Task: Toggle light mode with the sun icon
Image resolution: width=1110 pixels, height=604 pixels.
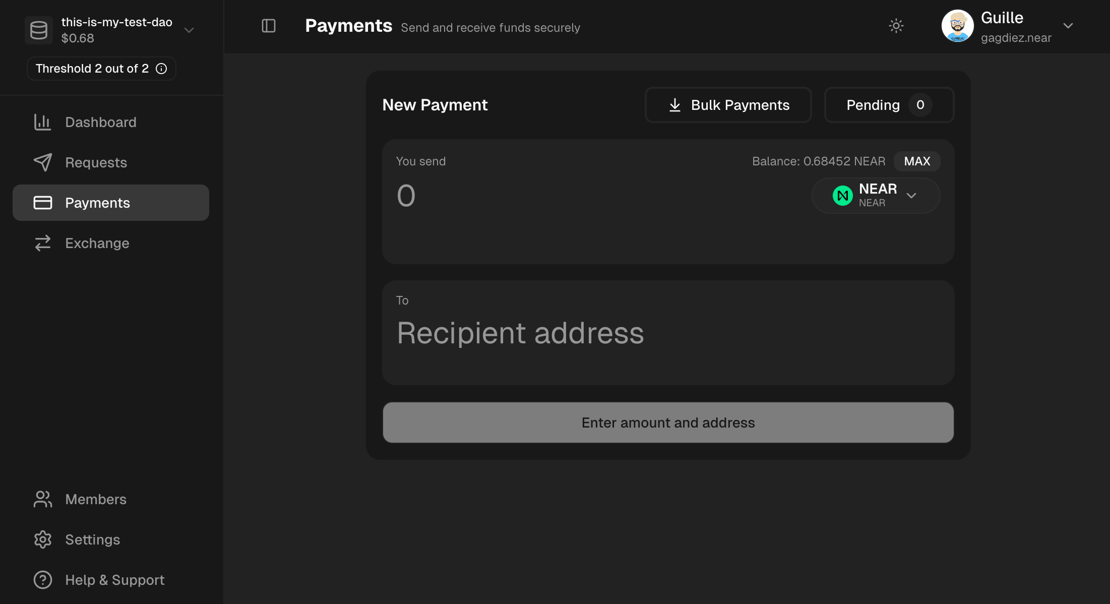Action: [x=896, y=26]
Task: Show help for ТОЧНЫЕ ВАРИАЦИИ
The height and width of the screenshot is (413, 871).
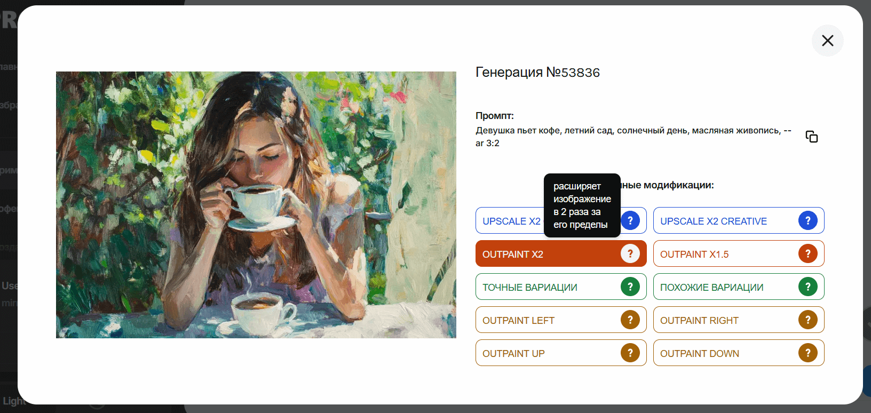Action: pyautogui.click(x=630, y=287)
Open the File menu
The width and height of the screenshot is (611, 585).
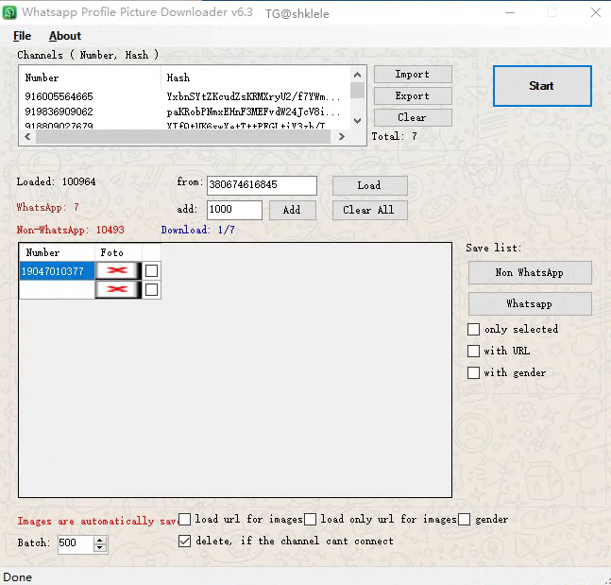[x=22, y=36]
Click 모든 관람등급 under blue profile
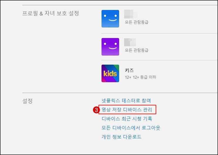The height and width of the screenshot is (155, 218). (136, 22)
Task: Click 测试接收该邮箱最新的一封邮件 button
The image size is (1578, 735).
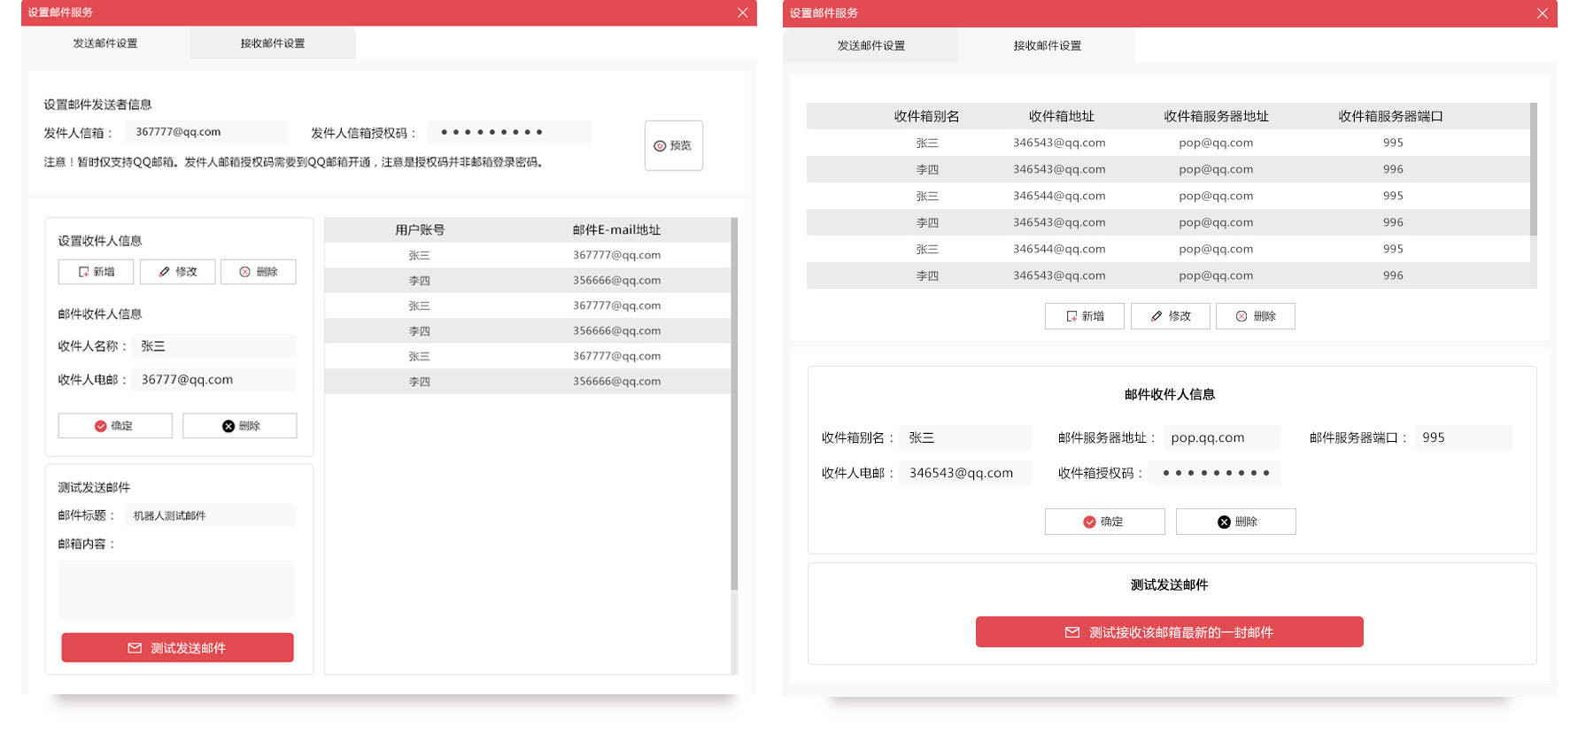Action: click(1169, 632)
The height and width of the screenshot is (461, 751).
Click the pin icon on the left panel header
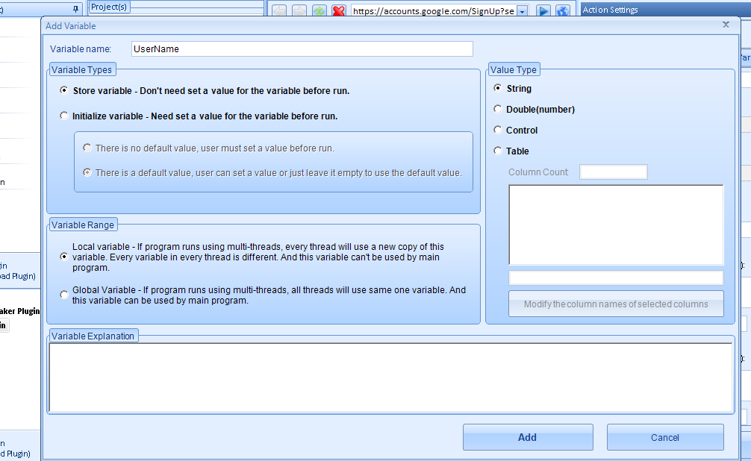pos(75,8)
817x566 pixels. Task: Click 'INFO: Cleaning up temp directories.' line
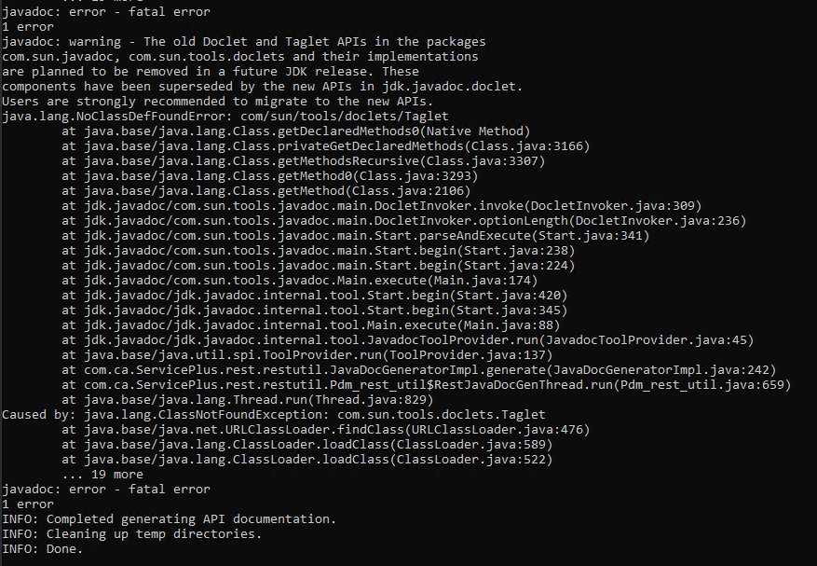coord(132,534)
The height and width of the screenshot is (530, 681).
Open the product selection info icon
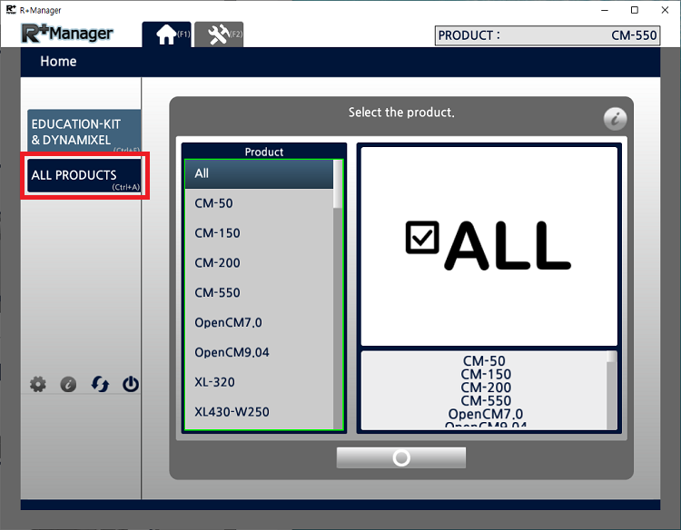tap(615, 119)
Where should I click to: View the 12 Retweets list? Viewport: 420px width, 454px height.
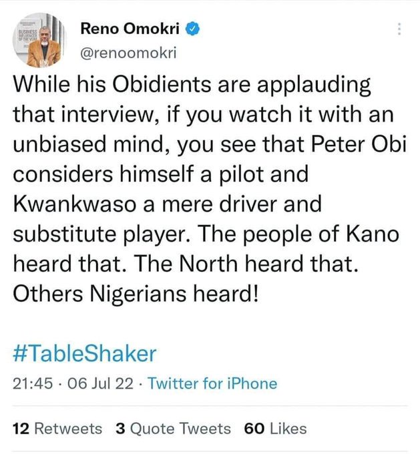pos(58,429)
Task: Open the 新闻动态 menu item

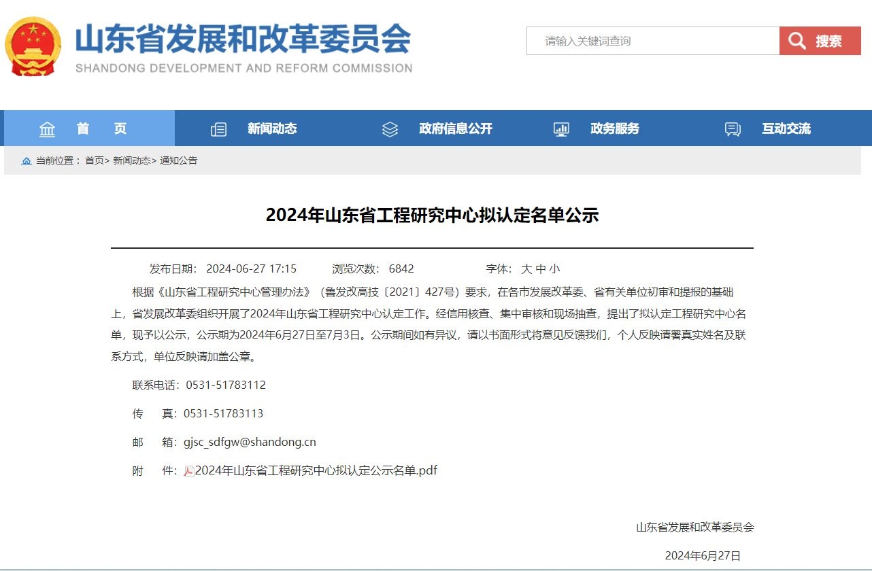Action: 272,128
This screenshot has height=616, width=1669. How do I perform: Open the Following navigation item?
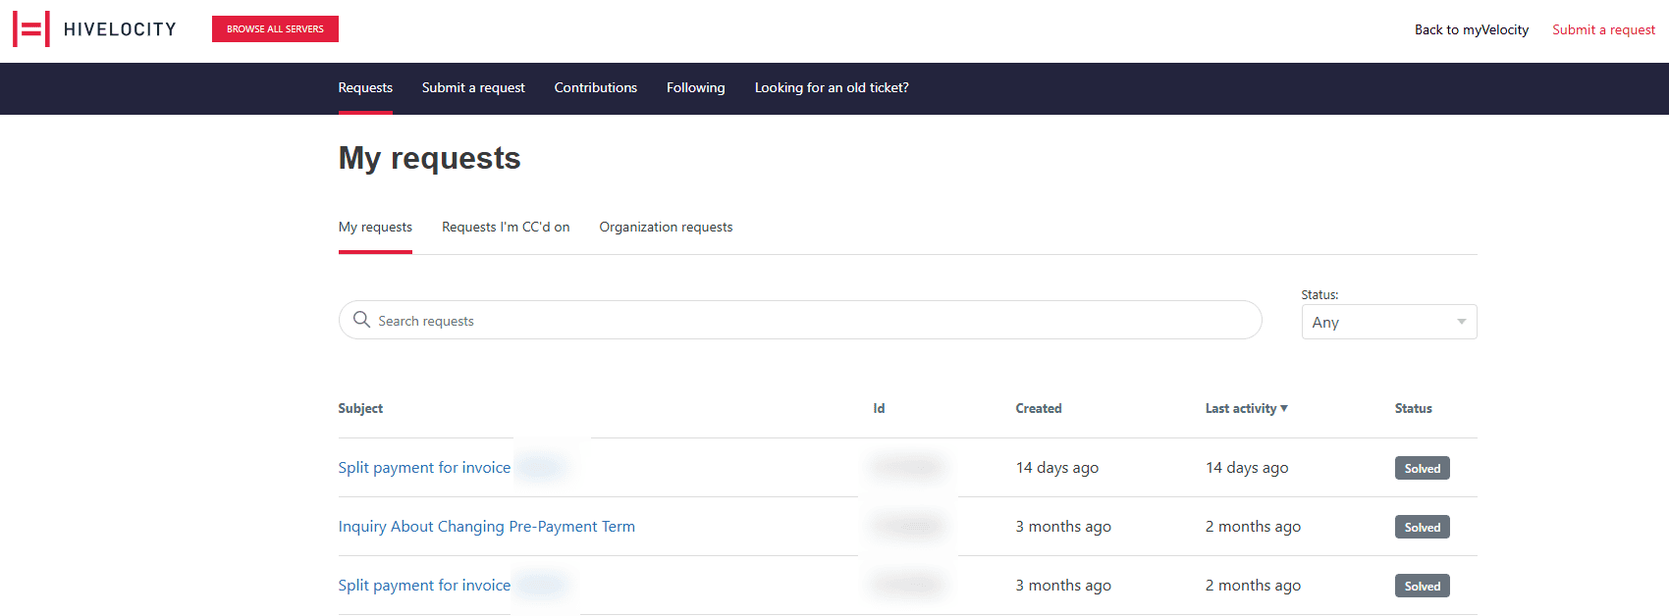[x=695, y=87]
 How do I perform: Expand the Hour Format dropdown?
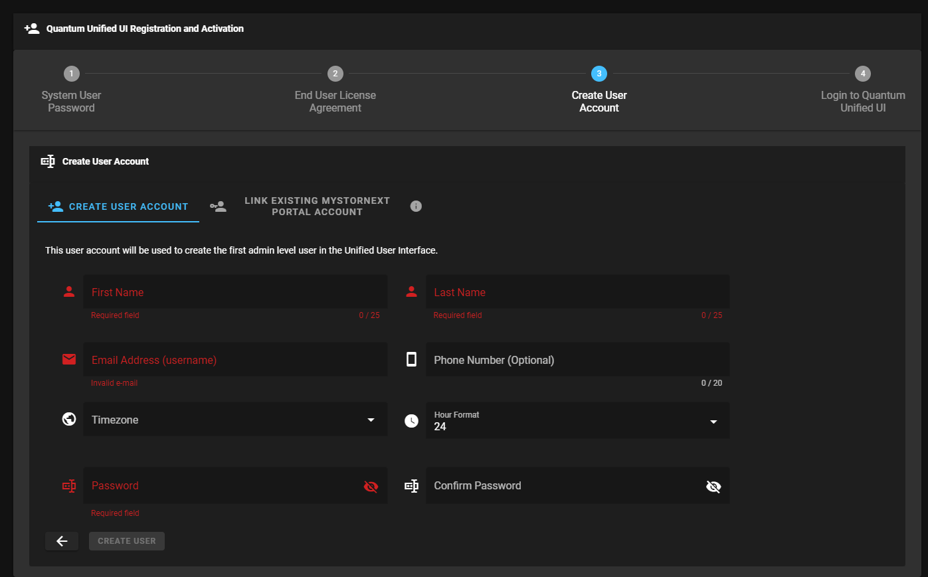click(577, 421)
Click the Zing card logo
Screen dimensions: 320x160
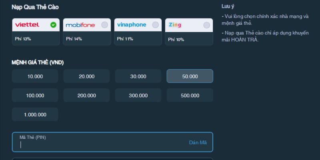[x=175, y=25]
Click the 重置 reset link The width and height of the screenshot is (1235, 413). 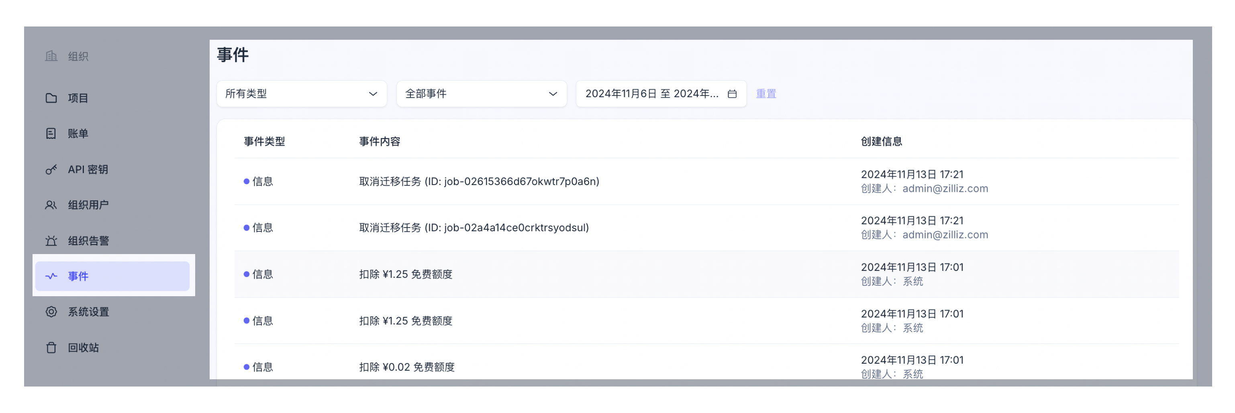[766, 94]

TASK STATEMENT: Go from the first line of the data above to the line containing "Open the File menu" and retype exactly those lines, both included, but none of the pictures.

WRITTEN ANSWER:
Task: Toggle light mode with the sun icon
Image resolution: width=1110 pixels, height=604 pixels.
Action: [x=896, y=26]
Task: Show help for ТОЧНЫЕ ВАРИАЦИИ
The height and width of the screenshot is (413, 871).
Action: pyautogui.click(x=630, y=287)
Open the File menu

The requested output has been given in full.